[Text shown]
□ □ □

St Alban's Church in Macclesfield, Cheshire, England, is a Roman Catholic parish church. The church is recorded in the National Heritage List for England as a designated Grade II* listed building. It was designed by A. W. N. Pugin and is described as a "church of exceptional interest among the works of this major architect".

==History==
The church was designed in 1838 and built between 1839 and 1841. Some of the money needed to build it was given by the Earl of Shrewsbury; the total cost was about £8,000.

==Architecture==
===Exterior===
The church is built in stone rubble with ashlar dressings and Welsh slate roof. Its plan consists of a west tower, a nave with a high clerestory, north and south aisles, a chancel, a south chapel, a south porch, and a vestry in the northeast angle. Its style is Perpendicular. The tower is unfinished. Its west doorway is deeply moulded with a five-light window above it. Above this is an arched light flanked by statues in niches. The tower has clasping buttresses and a stair turret in the southeast angle. The aisles have five-light windows and in the clerestory are ten closely set two-light windows. The east window has seven lights.

□ □ □

[Data extracts]
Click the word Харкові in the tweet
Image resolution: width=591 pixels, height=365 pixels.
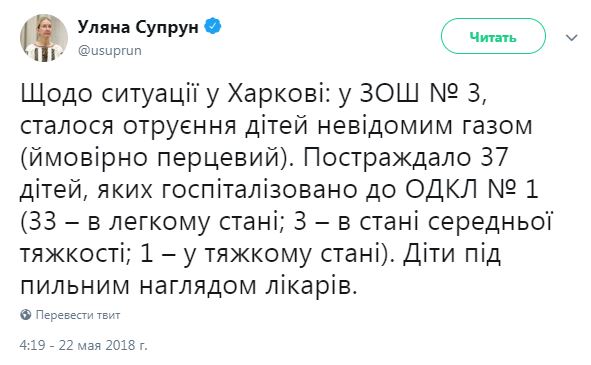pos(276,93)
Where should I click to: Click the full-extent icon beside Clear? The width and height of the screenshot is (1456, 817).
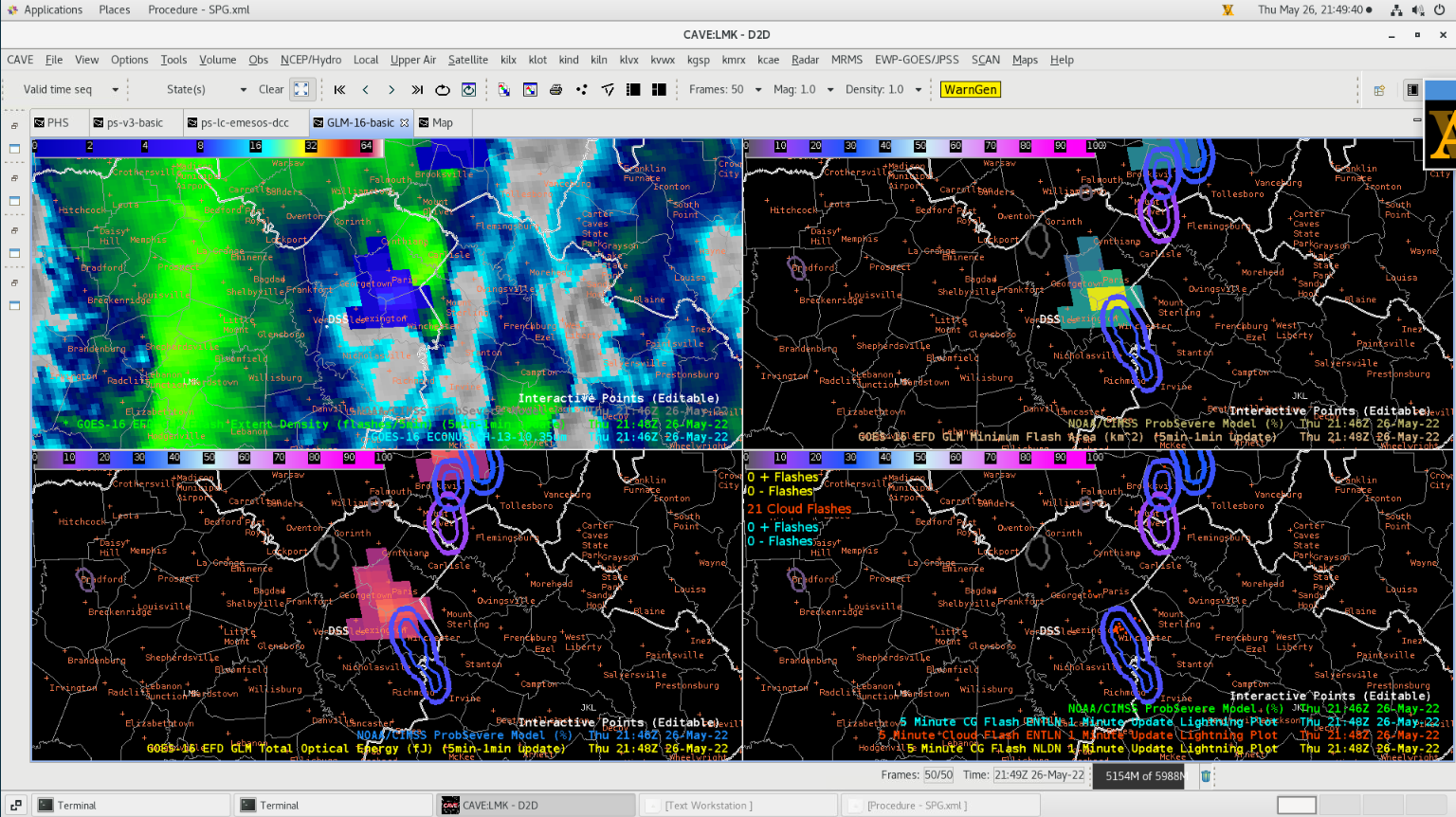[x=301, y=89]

□ □ □

[What needs to be done] Continue the account of St Alban's Church in Macclesfield, beginning after its last sentence.

[Result of this exercise]
===Interior===
In the church the piers carrying the arcade are very slender. At the entrance to the tower, the chancel and the chapel are tall, painted perpendicular arches. In the tower are the organ and the choir gallery. The chancel arch contains a rood screen. On the screen are three 15th-century German figures that were coloured by Pugin. The chancel has a coloured tile floor, a sedilia in the south wall, and an ornate altar piece with a statue in an aedicule over the tabernacle and 12 figures of saints on each side of it. The altarpiece of the chapel consists of a statue in a niche flanked by panels depicting scenes from the life of Mary. Another altar is at the east end of the north aisle. The pulpit was added in 1854. The pulpit, and the altarpiece in the chapel, were designed by E. W. Pugin and carved by Richard Hassall. The stained glass in the east window is either by William Warrington or William Wailes to A. G. Pugin's design. The south window in the chapel is dated 1846, is by Hardman, and also designed by Pugin. The organ was built by Gray & Davison and moved to St Alban's from St Michael's Church, Macclesfield, in 1885. It was rebuilt by the same firm in the 1910s.